My BelovedWhen I was a teen, and all my friends were starting to talk about marriage and kids and their ideas for their perfect wedding, I shocked a lot of them expressing my views.
I felt marriage was a sham, just an excuse for people to live unhappily together. I swore I would never get married, and I was sure I would never want children.
Five or so years later, I still felt the same. I had even turned down two guys when they proposed. I gave them some line about "if we get married, it'll just make problems". I really felt like being married was pointless; if two people want to be together, a piece of paper wasn't nessasary.
But when I started seeing my now hubby, I changed my mind about children. I guess I maybe caught the 'baby bug'. Five of my highschool friends were pregers, and a few already had a child. And I knew my man wanted some, someday.
We knew each other for years before we became an item: he told me on our wedding night that the day he met me, he decided to make me his. I was in a ******, love to hate you relationship at the time, so he didn't make moves then. But within a month of the end of it, he had claimed my heart.
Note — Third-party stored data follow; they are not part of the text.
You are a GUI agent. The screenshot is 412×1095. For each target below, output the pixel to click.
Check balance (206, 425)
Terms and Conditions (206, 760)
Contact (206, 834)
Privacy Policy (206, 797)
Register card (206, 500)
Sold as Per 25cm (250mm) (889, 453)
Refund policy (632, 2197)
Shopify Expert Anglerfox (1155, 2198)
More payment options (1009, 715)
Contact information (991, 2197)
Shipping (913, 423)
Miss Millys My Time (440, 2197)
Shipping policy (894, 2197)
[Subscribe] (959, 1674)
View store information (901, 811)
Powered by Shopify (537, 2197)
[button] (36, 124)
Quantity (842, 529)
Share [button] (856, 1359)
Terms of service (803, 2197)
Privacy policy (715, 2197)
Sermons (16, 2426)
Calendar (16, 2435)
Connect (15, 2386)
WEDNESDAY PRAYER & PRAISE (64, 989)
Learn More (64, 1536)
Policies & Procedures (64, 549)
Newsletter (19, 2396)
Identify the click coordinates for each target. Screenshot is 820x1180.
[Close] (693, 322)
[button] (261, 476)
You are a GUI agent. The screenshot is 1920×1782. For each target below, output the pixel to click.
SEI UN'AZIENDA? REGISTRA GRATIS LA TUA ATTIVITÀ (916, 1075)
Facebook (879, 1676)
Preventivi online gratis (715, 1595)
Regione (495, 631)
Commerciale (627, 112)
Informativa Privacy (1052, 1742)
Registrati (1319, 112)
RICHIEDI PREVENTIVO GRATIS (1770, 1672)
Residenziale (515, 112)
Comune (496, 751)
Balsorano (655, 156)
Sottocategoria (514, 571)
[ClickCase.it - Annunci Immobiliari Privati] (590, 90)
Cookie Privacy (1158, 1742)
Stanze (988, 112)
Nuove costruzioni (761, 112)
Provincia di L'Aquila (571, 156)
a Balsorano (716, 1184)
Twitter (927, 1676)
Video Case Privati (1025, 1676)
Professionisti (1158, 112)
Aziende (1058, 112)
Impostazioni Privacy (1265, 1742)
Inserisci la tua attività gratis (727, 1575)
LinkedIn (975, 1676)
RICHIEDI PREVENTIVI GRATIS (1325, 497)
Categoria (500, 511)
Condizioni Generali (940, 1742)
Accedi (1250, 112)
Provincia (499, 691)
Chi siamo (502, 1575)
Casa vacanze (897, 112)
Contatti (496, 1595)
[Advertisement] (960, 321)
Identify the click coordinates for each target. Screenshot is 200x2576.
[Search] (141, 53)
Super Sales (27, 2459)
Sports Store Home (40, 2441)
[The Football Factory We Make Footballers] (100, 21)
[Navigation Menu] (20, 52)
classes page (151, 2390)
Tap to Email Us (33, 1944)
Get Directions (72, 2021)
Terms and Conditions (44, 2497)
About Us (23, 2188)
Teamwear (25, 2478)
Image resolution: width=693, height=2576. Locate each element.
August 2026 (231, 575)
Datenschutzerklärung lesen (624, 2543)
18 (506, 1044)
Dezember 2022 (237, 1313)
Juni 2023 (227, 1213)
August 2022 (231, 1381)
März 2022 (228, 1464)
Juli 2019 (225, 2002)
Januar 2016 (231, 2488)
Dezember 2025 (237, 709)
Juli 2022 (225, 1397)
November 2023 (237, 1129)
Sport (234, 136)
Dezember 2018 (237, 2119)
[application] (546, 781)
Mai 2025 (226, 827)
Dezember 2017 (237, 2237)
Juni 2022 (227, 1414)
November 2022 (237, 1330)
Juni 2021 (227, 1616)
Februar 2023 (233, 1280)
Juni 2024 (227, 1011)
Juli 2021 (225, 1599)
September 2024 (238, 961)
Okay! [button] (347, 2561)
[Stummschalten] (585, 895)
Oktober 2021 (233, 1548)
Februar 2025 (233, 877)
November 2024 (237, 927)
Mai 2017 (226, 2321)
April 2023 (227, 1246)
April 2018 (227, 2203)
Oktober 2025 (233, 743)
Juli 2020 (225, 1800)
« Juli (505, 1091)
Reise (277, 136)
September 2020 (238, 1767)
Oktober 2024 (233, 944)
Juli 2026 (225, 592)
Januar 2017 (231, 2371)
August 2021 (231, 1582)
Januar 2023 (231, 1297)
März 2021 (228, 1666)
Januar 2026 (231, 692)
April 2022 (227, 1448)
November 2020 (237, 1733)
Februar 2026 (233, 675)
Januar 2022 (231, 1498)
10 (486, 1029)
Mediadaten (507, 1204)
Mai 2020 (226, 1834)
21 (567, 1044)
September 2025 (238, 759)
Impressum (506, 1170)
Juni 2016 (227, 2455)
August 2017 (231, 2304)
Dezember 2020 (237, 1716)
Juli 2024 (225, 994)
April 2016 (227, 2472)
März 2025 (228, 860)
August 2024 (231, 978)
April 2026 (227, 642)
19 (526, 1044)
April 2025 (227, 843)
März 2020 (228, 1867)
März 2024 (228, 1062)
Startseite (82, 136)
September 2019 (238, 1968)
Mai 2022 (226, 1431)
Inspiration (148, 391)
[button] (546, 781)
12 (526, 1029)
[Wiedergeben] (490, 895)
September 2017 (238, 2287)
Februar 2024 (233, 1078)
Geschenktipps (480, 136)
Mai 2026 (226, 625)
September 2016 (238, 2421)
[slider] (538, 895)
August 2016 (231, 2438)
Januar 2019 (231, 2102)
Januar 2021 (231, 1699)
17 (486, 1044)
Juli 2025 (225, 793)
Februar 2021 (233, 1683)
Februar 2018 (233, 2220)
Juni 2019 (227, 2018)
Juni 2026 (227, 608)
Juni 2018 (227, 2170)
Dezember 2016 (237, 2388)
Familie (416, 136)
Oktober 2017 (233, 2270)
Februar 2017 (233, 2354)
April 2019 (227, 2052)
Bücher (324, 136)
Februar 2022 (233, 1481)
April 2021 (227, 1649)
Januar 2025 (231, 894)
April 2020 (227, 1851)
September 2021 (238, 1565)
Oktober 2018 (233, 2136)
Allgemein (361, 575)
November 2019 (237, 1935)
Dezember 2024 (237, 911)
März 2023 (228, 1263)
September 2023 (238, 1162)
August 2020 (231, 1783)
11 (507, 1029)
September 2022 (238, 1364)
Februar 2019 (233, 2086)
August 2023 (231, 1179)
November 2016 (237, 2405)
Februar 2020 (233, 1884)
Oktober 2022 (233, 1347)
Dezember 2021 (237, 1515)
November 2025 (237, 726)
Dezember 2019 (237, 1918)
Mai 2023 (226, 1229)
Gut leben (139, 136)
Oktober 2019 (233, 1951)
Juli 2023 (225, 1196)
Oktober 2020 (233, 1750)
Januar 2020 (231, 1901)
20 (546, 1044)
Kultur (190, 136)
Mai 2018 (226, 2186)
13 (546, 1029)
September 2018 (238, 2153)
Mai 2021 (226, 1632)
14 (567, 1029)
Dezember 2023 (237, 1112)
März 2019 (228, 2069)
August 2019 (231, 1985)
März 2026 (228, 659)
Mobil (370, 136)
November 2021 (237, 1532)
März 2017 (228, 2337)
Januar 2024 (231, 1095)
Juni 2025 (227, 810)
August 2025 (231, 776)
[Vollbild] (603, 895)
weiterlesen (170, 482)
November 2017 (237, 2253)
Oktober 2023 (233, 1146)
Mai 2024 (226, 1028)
I had a 'rebound' fling (really just sex) with a mutual friend of ours, he knew about it and told me straight that he was okay with it. We spent so much time together that first month; it was like being a necking teen again.
I fought it a little; telling him not to get attached (because I knew I was in love) and the first time we slept together, I told him it didn't mean anything. But it did. I was trying to be tough, not seem clingy, you know?
Well, seven months after that, we were married. It was small and family oriented. I would have been happy with just a courthouse wedding; we did the whole hoopla for his mom (he's her only son) and I really believe she had more fun then we did. At least until we left the reception ;).
Now, we've been together for four and a half years. We talk, we lay quietly together, we love each other more everyday. He is my lover and my best friend. Just thinking about him makes me feel blessed, and if I try to think about life without him, it brings me to tears.
I love my husband with everything I can, and even after we're gone, that will not change.